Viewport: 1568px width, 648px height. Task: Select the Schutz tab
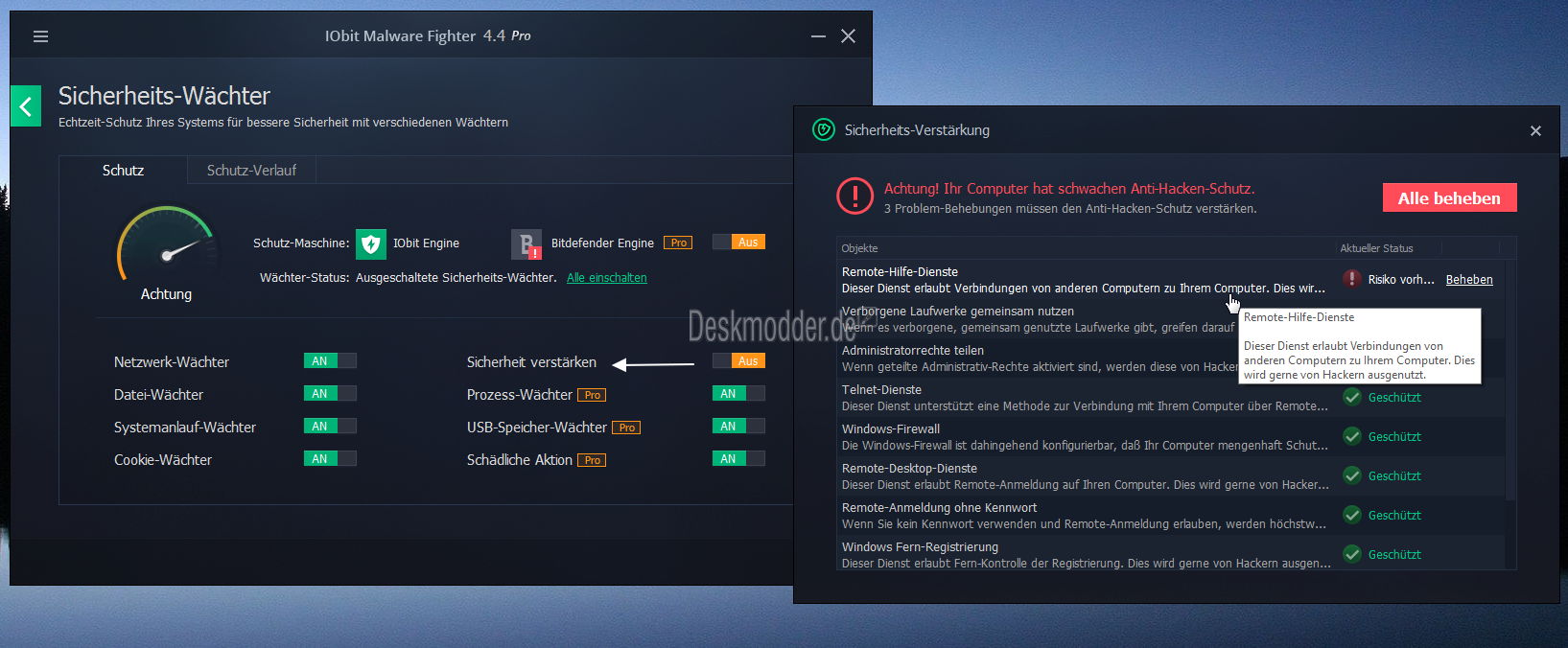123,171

...

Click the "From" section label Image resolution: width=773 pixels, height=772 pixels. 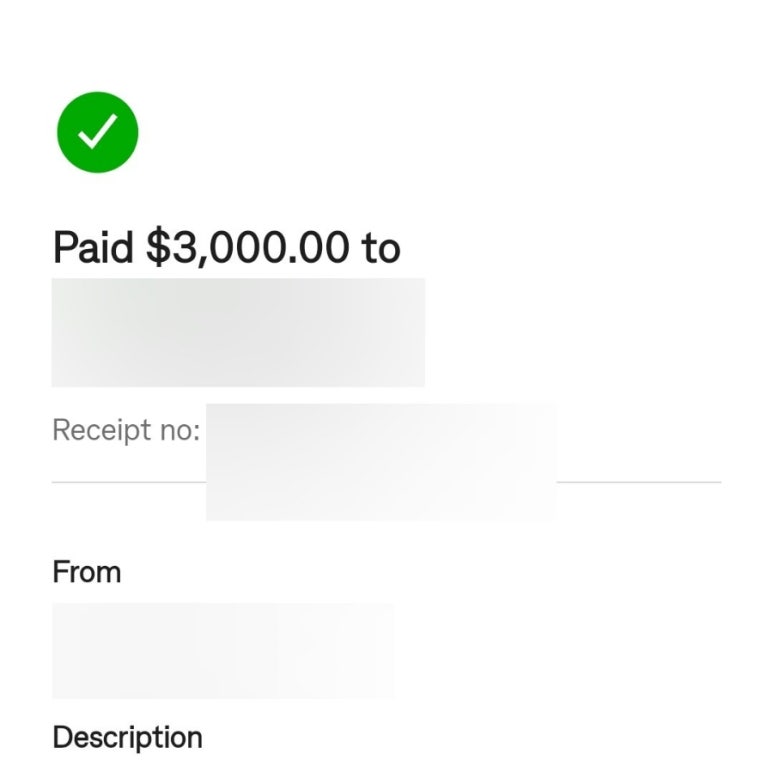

---

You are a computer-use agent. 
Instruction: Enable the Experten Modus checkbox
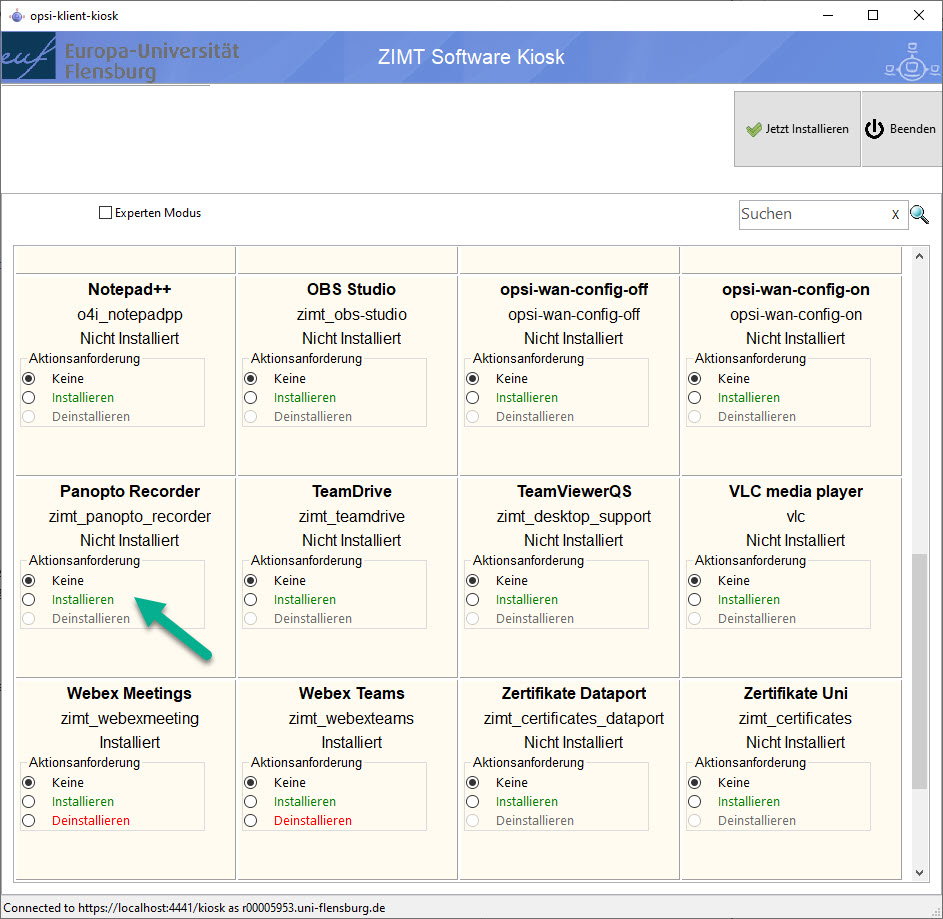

PROBLEM TO WORK ON:
Reproduce exactly, and with no other material, the lines between those holding "You are a computer-use agent." and "Instruction: Enable the", inclusive.

TASK RESPONSE:
You are a computer-use agent. 
Instruction: Enable the Experten Modus checkbox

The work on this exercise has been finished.